Before proceeding any further, I must give kudos to writer Arvid Nelson for being able to immerse me in the world of a movie I have not yet seen, making me care about the characters and giving me motivation to turn the page. Commendably, he found a delicate balance between detailing Bao’s Bear Corps training in the past and the brutal battle against the Tao Tei in the present. Furthermore, it was wise to say the physiology of the monstrosities changes with each appearance and, therefore, we may very well have something different to look forward to in the movie.
Continuing on that note, I found the flashbacks to be the most enthralling aspect of the book. Aside from showing the rise of a selfless hero, they contained the beginnings of a lifelong friendship, young love and even the element of betrayal. Needless to say, it made for a rewarding reading experience.

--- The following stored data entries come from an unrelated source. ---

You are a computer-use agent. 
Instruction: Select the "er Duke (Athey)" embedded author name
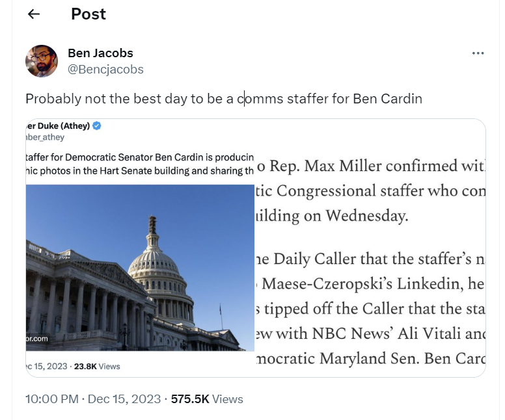pos(58,126)
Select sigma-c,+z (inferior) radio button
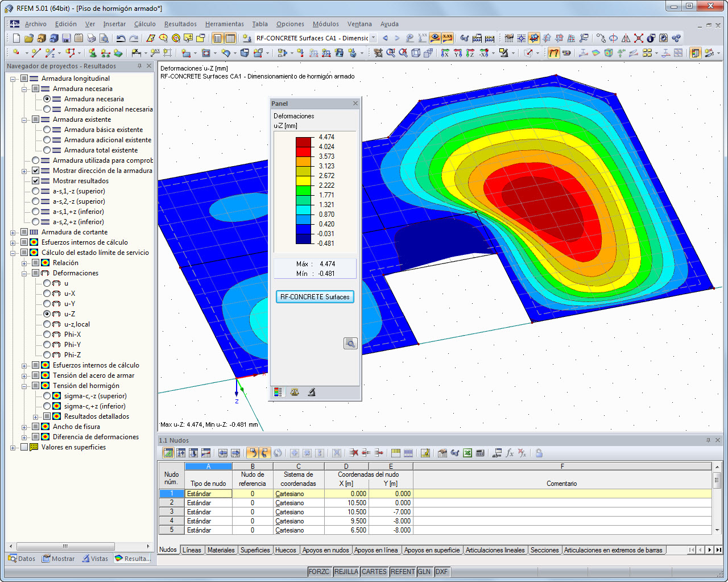 [x=47, y=406]
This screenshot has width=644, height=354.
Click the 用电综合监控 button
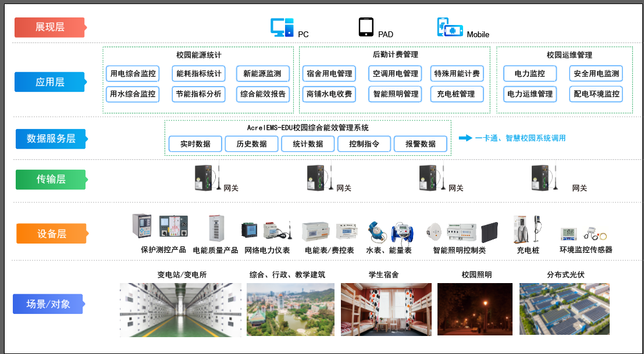pyautogui.click(x=133, y=74)
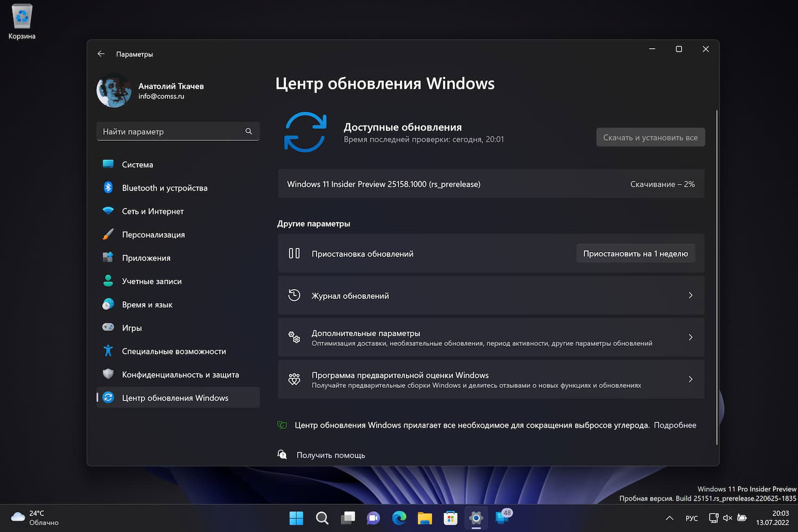Click Скачать и установить все
Screen dimensions: 798x532
[x=650, y=137]
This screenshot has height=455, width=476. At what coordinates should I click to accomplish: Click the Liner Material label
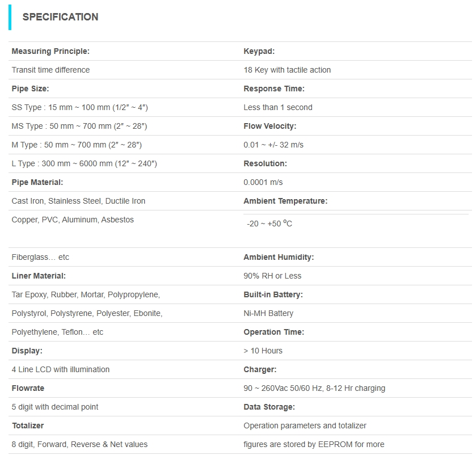click(x=39, y=276)
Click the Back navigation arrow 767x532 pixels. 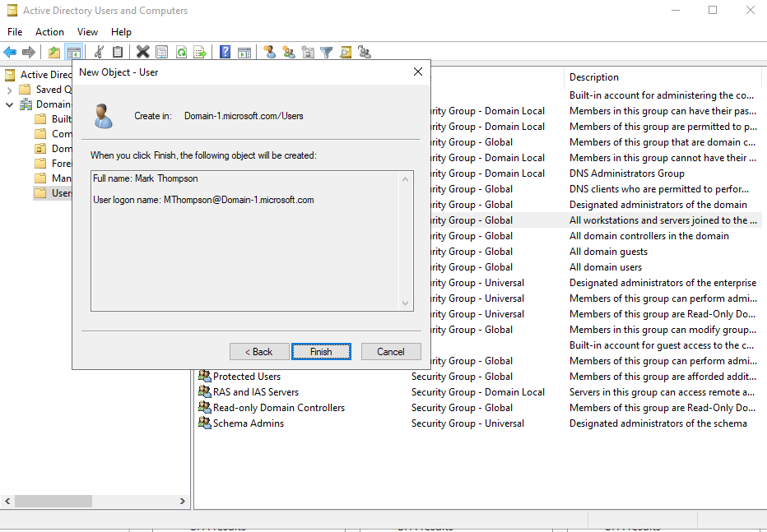tap(10, 52)
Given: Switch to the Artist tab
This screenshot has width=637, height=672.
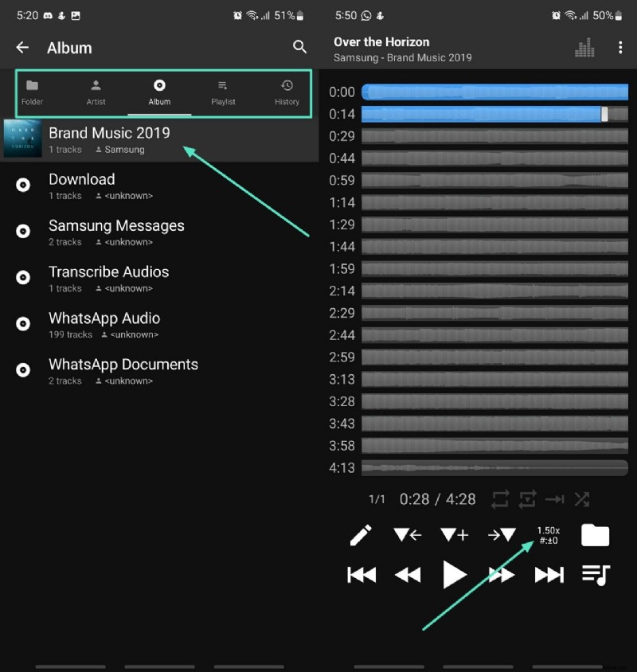Looking at the screenshot, I should tap(96, 93).
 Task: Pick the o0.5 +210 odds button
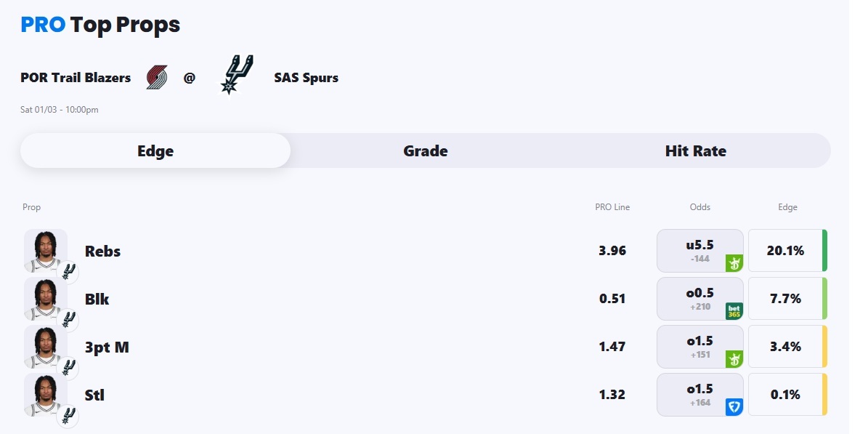point(699,298)
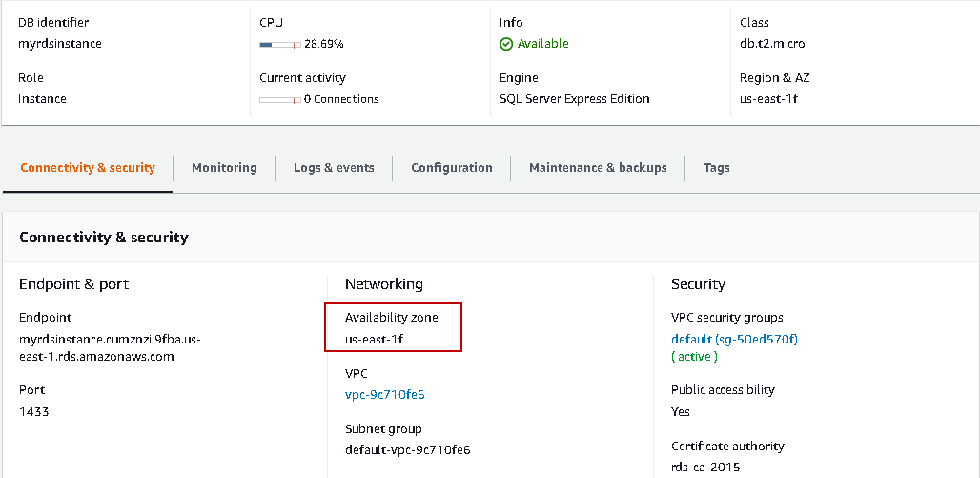Switch to the Monitoring tab
Screen dimensions: 980x478
tap(224, 168)
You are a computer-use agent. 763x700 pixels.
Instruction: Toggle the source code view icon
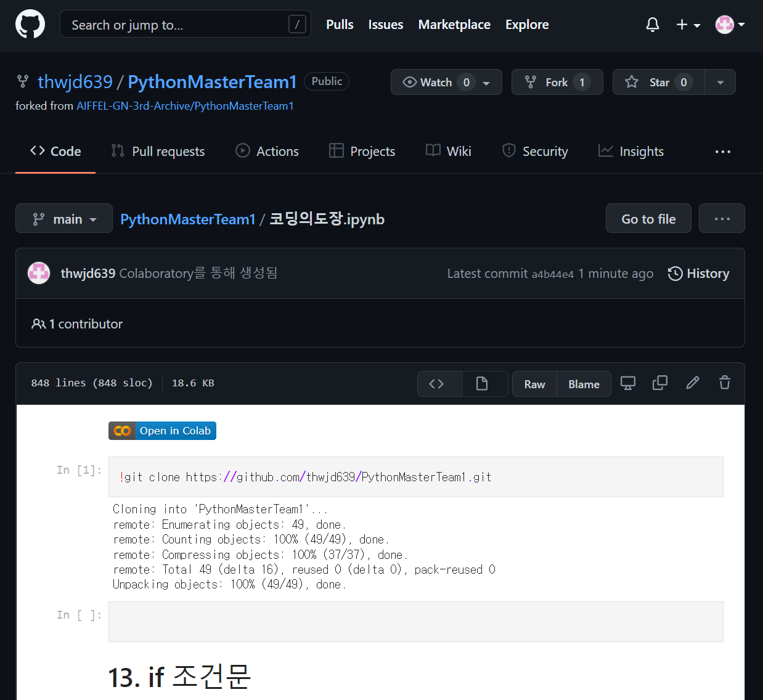[439, 383]
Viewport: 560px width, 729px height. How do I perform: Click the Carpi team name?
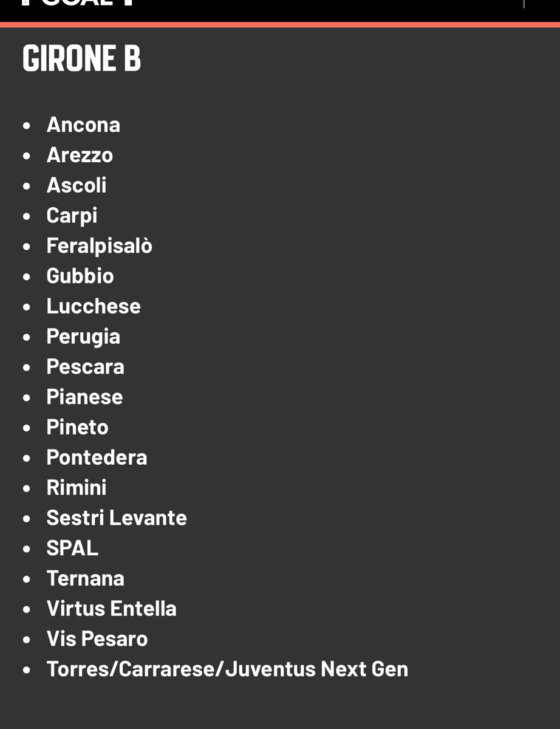[72, 216]
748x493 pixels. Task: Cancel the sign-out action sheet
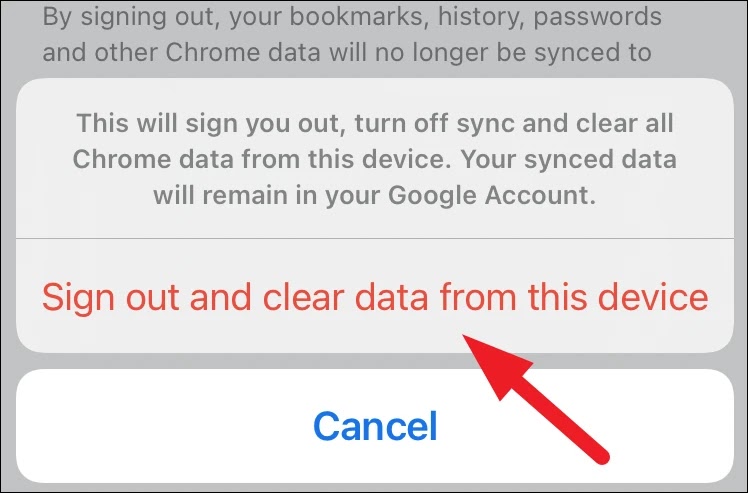point(375,426)
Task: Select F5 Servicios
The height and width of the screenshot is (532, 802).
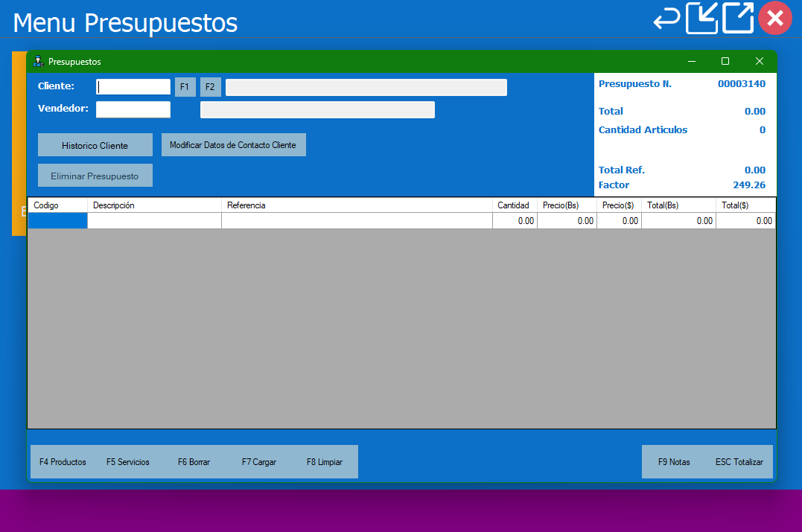Action: pos(128,462)
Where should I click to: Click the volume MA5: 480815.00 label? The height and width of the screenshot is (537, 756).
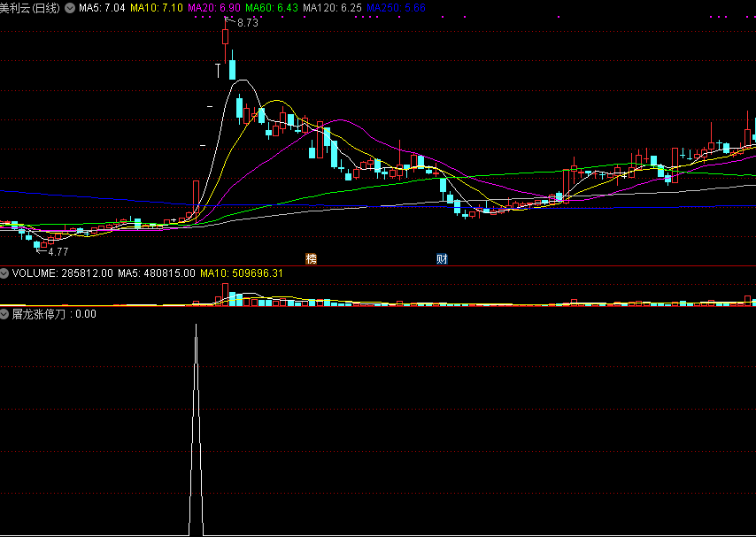(x=156, y=273)
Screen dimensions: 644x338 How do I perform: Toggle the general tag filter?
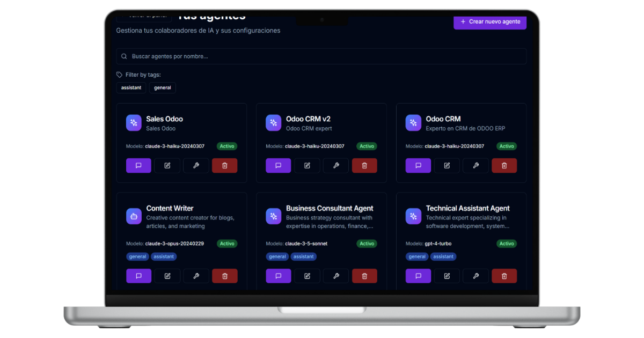pyautogui.click(x=162, y=87)
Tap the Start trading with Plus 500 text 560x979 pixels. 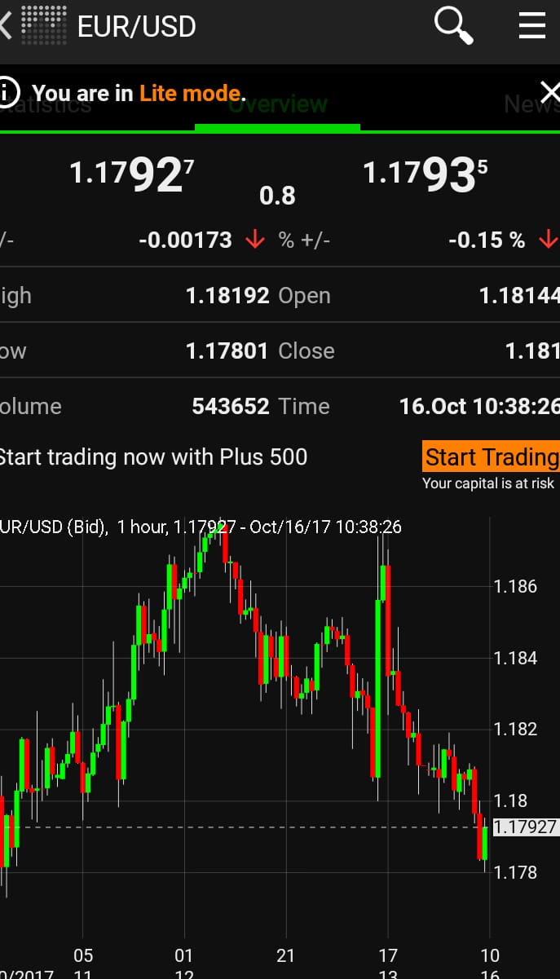(153, 456)
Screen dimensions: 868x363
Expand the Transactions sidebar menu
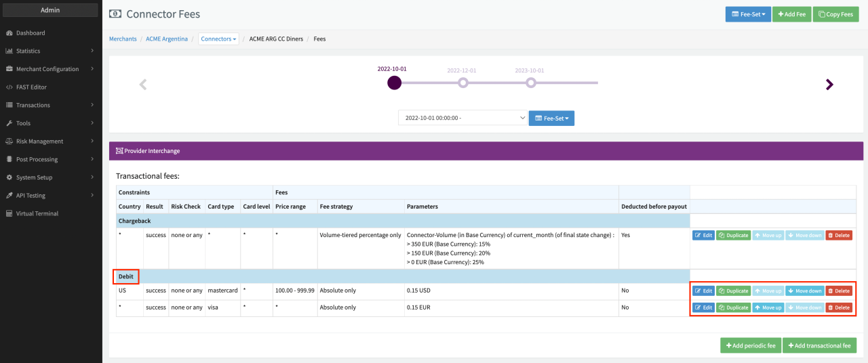click(x=51, y=105)
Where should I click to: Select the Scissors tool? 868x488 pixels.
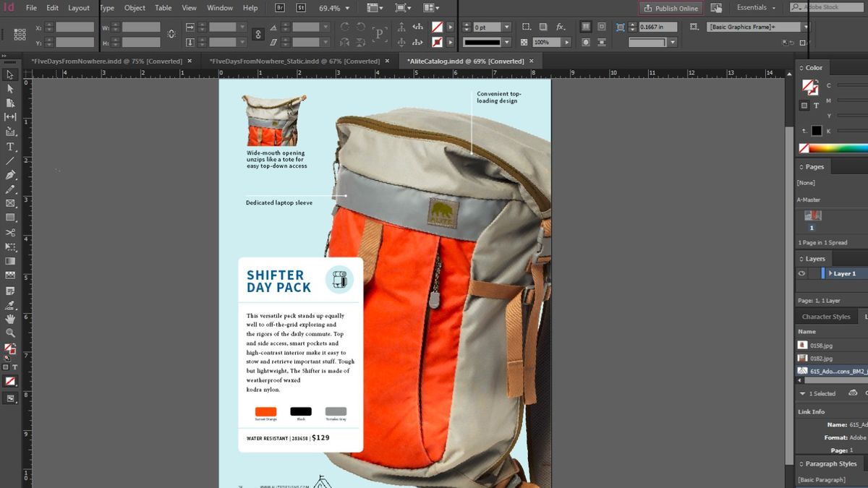click(x=10, y=233)
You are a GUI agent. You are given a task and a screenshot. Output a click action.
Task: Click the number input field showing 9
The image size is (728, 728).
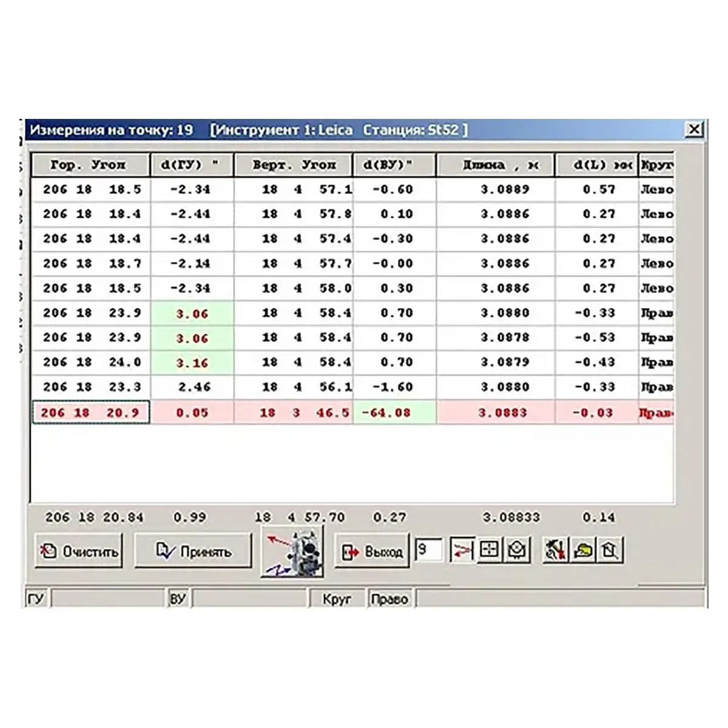pyautogui.click(x=429, y=550)
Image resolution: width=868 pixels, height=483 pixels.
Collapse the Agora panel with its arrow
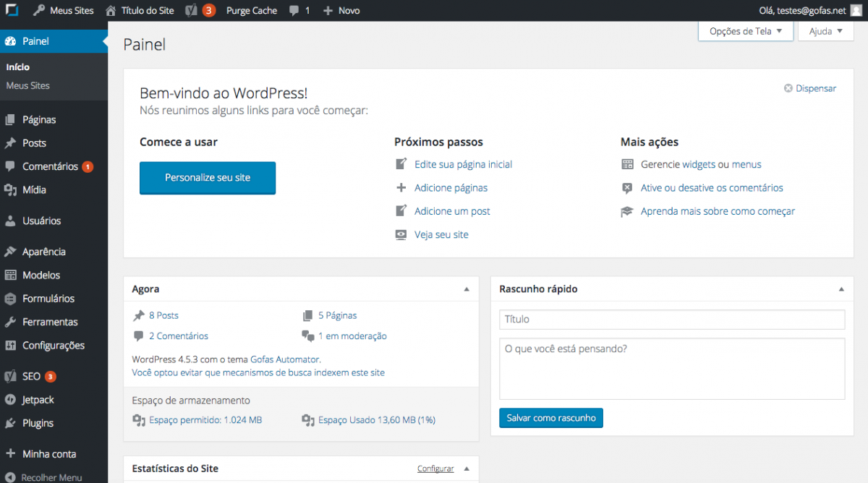click(467, 288)
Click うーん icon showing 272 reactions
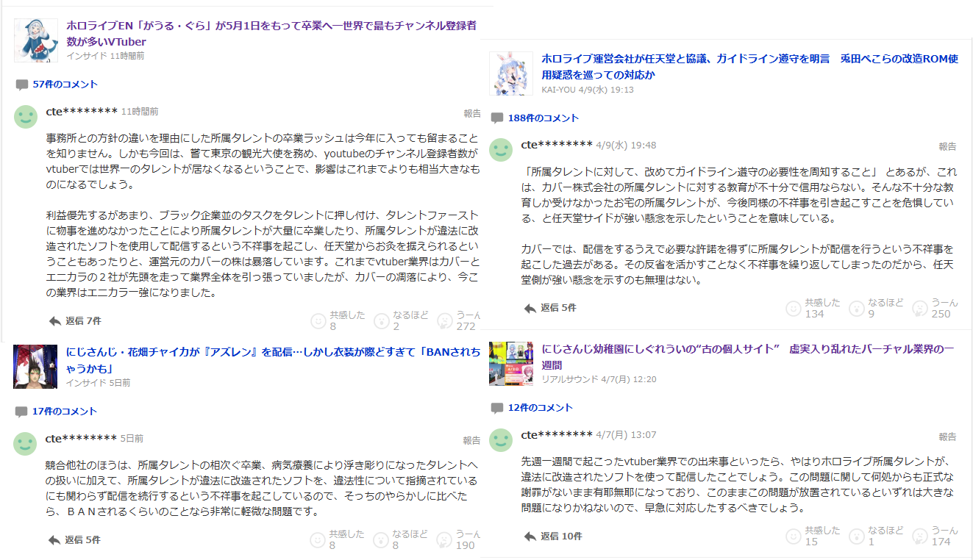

Upon finishing the story, I could only hope the movie is half as good as the graphic novel. Seriously, it has everything. And despite its bittersweet ending, I couldn’t help but walk away with a positive feeling. In fact, I would go as far to say that even if you don’t like the movie, you should still check this out.
When it comes to supplemental material, we’re given a succinct look at each facet of the Nameless Order, which is comprised of the Bear, Crane, Eagle, Tiger and Deer Corps, respectively. Using robust images from both the comic and movie, their purpose is summed up well enough for anyone to understand because, at this point, we’re all pretty much uninitiated. In addition to that, a brief Tao Tei bio is also included.
It seems only fair to imagine that The Great Wall: Last Survivor will see the majority of its sales once the film’s release has come and gone because this is a bit more below the radar than, say, a summer tentpole flick. Having said that, I wonder how this will read for someone who sees the movie first. I guess I could liken it to when I played the video game Enter The Matrix before seeing The Matrix Reloaded in theaters way back in 2003. Either way, this is how you do it when it comes to providing an enriching experience.
Being much more than a simple cash grab, The Great Wall: Last Survivor will no doubt tremendously complement the upcoming feature film, yet is also capable of standing on its own merit.